第44話
それにしても、聞き捨てならない。1歩前に出れば、2人がこちらを向く。直前まで睨み合っていたからかなかなかのお顔。穂乃花は魔王でも可愛いけどね。
「申し訳ないんだけど、愛咲を好きになるとか、ないわ。」
「はぁ?なに自惚れてんの?そういう意味で言ったんじゃないし!」
怒鳴る愛咲に首を傾げた。そういう意味じゃないってどういう意味だ?こいつはさっき僕が愛咲に自分の名前を呼ばれたくらいで好きになっちゃうしょぼい男的な悪口を言ったと思ったんだが。まぁ、いいか。
「別にそういうんじゃなくて、名前呼ばれたくらいじゃ不快にはなっても好きにはならないから。」
「ぶっ。」
「くはっ、辛辣!」
僕の言葉に背後で秋田が吹き出して松木がなにか言ってるが、今はそれどころじゃないんだよね。
名前呼ばれたくらいで僕が愛咲を?ないない。もし穂乃花と付き合ってなくて未だに彼女いない歴更新中でも愛咲は遠慮したい。
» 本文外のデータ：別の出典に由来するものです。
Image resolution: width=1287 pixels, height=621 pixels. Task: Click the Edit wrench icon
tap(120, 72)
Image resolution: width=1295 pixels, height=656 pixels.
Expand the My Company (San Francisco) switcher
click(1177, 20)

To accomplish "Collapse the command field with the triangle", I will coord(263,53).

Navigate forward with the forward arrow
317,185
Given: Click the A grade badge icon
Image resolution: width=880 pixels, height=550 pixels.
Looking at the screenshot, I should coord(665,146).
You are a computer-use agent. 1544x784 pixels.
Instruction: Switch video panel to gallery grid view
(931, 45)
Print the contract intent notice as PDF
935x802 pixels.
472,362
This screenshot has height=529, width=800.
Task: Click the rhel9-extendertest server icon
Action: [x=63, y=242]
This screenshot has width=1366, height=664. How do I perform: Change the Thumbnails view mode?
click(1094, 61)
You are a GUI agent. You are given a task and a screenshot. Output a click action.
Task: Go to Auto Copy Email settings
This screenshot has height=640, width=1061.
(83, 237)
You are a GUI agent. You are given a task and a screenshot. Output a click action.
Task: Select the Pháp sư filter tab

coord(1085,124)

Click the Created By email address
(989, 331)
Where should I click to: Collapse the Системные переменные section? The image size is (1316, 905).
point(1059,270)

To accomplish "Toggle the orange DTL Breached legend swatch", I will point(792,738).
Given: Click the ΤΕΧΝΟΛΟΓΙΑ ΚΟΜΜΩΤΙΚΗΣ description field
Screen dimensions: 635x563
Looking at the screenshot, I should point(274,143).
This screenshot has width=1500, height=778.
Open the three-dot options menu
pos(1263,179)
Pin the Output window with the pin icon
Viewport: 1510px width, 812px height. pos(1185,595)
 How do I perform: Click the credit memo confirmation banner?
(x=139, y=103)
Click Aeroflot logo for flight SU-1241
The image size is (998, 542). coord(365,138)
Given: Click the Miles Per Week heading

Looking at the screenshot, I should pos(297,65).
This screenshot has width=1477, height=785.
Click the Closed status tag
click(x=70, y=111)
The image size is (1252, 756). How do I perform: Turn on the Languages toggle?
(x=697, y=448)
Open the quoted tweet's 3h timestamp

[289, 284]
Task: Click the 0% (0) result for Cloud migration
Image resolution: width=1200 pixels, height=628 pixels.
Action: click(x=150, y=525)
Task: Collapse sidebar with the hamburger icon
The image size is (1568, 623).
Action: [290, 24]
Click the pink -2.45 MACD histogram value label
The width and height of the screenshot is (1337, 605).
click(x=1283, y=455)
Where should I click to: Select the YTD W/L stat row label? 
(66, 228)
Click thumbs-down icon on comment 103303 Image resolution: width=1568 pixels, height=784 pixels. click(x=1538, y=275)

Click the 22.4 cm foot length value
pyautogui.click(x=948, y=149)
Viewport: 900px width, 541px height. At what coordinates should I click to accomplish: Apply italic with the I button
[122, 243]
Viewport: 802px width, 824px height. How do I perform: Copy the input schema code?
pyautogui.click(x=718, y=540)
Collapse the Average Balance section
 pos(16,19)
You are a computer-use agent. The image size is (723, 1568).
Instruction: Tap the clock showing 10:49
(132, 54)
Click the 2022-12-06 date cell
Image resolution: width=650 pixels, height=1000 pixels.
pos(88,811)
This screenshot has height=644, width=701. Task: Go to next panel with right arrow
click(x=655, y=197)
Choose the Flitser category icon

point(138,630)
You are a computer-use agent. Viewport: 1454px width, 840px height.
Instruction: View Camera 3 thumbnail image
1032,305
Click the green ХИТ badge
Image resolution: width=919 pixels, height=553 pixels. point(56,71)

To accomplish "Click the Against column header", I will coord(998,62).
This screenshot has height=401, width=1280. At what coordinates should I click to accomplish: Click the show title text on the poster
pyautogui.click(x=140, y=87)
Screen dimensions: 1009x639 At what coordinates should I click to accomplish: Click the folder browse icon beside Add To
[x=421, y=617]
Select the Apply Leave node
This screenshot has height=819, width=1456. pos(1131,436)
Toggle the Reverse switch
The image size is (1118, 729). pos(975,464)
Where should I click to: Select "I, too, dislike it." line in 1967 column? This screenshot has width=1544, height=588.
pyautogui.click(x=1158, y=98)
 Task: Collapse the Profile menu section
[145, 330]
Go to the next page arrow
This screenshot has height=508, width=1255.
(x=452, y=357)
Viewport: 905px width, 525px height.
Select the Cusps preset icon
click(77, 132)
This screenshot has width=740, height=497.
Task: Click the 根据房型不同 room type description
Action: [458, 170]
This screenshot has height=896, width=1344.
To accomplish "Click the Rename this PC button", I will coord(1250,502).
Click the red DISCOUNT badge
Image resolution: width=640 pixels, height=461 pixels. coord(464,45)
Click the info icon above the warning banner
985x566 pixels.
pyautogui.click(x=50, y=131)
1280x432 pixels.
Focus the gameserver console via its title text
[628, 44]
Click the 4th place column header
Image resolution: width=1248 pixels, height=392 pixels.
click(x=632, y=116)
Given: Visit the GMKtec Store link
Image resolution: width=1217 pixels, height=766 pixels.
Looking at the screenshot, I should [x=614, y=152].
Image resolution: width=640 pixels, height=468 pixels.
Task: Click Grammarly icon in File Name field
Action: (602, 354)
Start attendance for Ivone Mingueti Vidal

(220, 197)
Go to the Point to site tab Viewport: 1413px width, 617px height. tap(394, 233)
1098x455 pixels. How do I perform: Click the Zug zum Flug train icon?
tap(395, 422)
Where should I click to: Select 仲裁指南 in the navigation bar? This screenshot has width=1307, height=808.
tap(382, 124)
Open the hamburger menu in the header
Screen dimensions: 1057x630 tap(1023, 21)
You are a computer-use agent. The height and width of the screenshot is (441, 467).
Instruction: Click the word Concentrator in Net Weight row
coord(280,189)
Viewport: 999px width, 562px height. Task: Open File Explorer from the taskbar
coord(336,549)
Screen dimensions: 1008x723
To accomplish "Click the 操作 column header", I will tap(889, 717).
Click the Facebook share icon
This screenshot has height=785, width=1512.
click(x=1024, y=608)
と、面と向かって言うのは流石にしないけど、僕に自惚れるなと言うけど正直愛咲こそ自惚れるなと言ってしまいそうになる。僕にだって好き嫌いはあるんだ。
「ふざ、ふざっ、っけんな、よ。」
「さすが知世くん!」
顔を真っ赤にする愛咲を押しのけ、穂乃花が僕に抱きついてくる。盛り上がる周り。僕の心臓は壊れそうだ。穂乃花が僕に抱きついたまま振り返った。僕から顔は見えないけど、愛咲の顔が赤から赤黒くなったから、魔王様が何らかのからかいをした模様。
「とりあえず、そういうことだから。二股とか気持ち悪いこと言ってないで、好きなら直接相田くんに言いなよ。じゃ。」
そして怒りからか絶句している愛咲を置いて、そんな捨て台詞を残して穂乃花は僕の手を引いて教室を出ていく。もちろんそれに従者のようについてきた秋田と松木が、購買に着いたあたりで教室に忘れてきた自分の昼めしを慌てて取りに行ったのは言うまでもない。